Applet by Wolfgang Christian
General Discussion: The animation above demonstrates the doppler shift of a wave that results from the motion of the source producing the wave. The expanding circles in the animation may be thought of as wave fronts. Notice that the distance between these circles depends on direction. For example, the distance between the wave fronts in front of the source are more closely spaced together than the wave fronts behind the source. We therefore conclude that the wavelength also depends on direction because the distance between successive wave fronts corresponds to the wavelength of the wave. In particular, the wavelength emitted ahead of the source will be shorter than it would have been had the source been at rest.
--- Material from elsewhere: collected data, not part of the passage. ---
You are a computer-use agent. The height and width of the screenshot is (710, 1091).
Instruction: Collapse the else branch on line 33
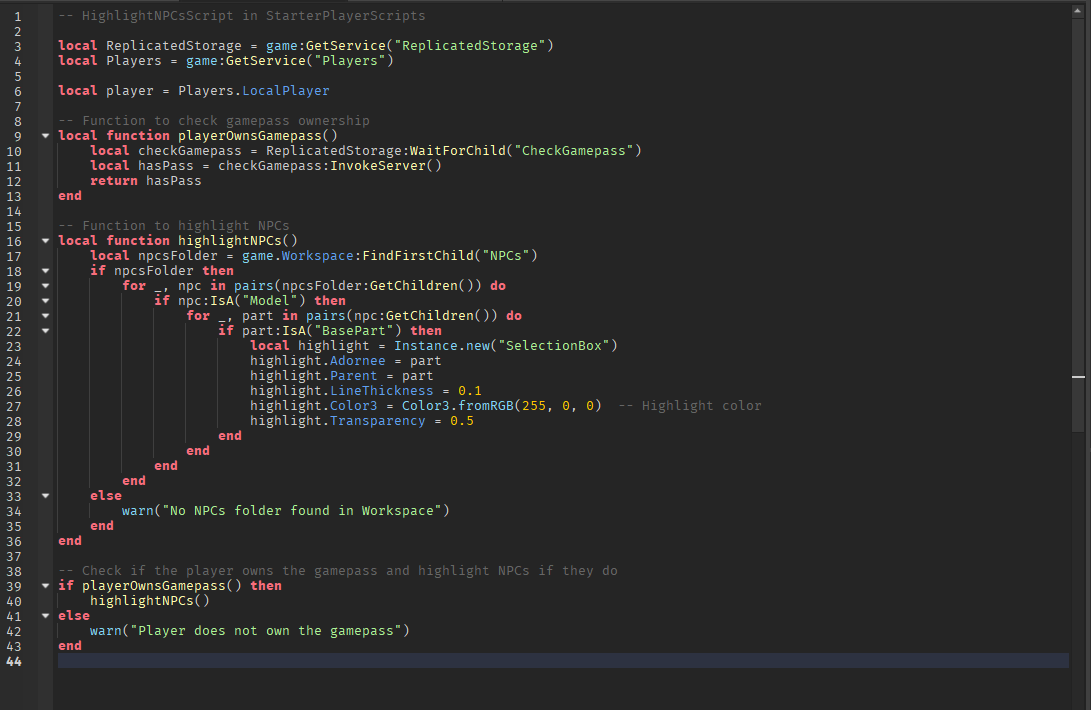point(44,495)
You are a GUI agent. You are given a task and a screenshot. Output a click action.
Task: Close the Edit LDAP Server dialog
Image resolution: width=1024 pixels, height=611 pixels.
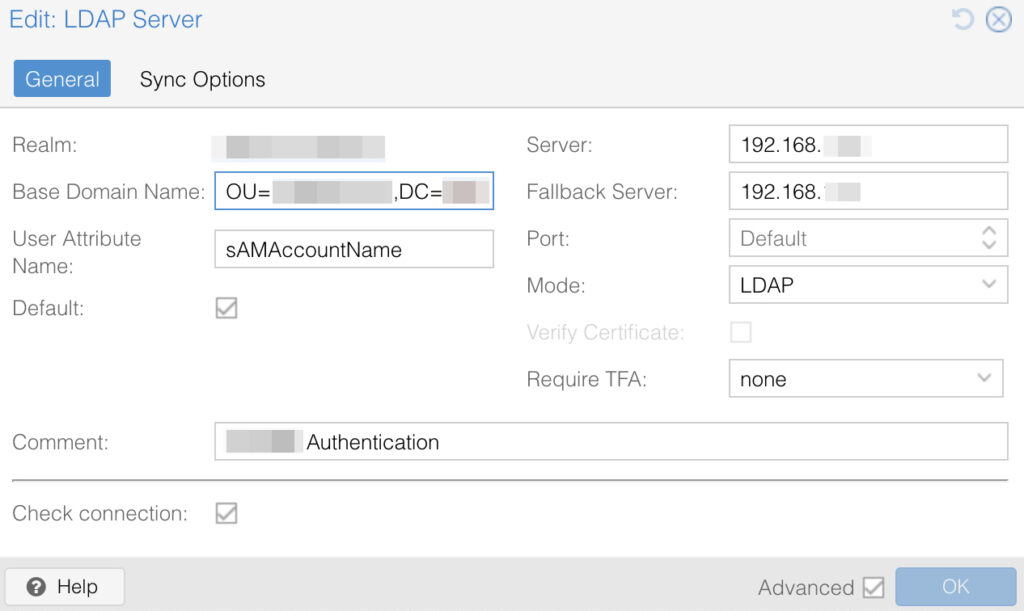[998, 20]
Conversely, the wavelength emitted behind the source will be longer than it would have been had the source been at rest. More generally, the degree by which the wavelength is shortened or lengthened depends on the angle between the direction in which the source is moving and the line of sight connecting the source to the observer.
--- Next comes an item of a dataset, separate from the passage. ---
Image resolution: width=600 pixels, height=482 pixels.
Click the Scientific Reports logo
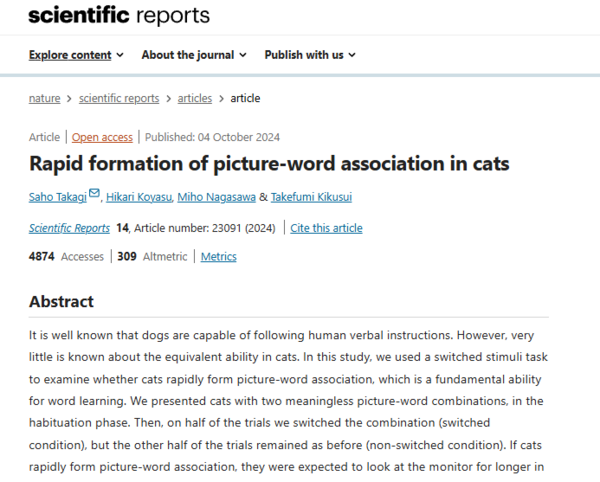[119, 15]
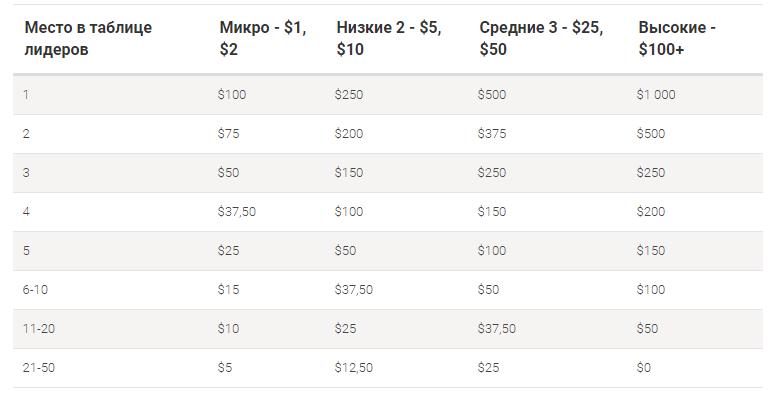Select the 'Микро - $1, $2' column header

point(263,38)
The degree by which the wavelength is shortened or lengthened, along a given direction, also depends on the speed of the source. To be more precise, it depends on the speed of the source relative to the medium in which the wave is propagating in the case of a classical wave (e.g., sound, waves on the surface of water, and pretty much any type of wave other than electromagnetic waves) and the speed of the source relative to the observer in the case of a relativistic wave (i.e., electromagnetic waves which include, but are not limited to, xrays, light, infrared light, etc.). Choose which of these two cases you wish to study by checking either the box marked "Classical" or the box marked "Relativistic". You may then set the speed of the source by either sliding the bar marked "speed" or by typing in a speed, and then pressing enter on your keyboard, in the form field to the right of this bar. Either way, the speed is shown in this same form field and is given in units of the speed of wave that is appropriate to that medium in the case of classical waves or in units of the speed of light in the case of relativistic waves. Thus, the maximum value that you can set the speed in the case of relativistic waves is 0.99 (times the speed of light in a vacuum) whereas maximum value that you can set the speed in the case of classical waves is 1.92 (the maximum value in the case of classical waves is a constraint imposed by the program and does not correspond to any constraints imposed by the physics of the situation). The source is traveling faster than the speed of waves in that medium when the speed is set to a value greater than 1 in the case of classical waves. Sonic booms are an application of the situation mentioned in the preceding sentence.
On important consideration to keep in mind when working with classical waves is that this animation only takes into account the motion of the source relative to the medium that the wave is propagating in. The animation does not take into account the doppler shift resulting from the motion of the observer relative to the medium that the wave is propagating in. Both effects must be taken into account for a complete description of the doppler shift for the case of classical waves. Such considerations do not enter in the case of relativistic waves because the only relevant speed in the case of relativistic waves is the speed of the source relative to the observer.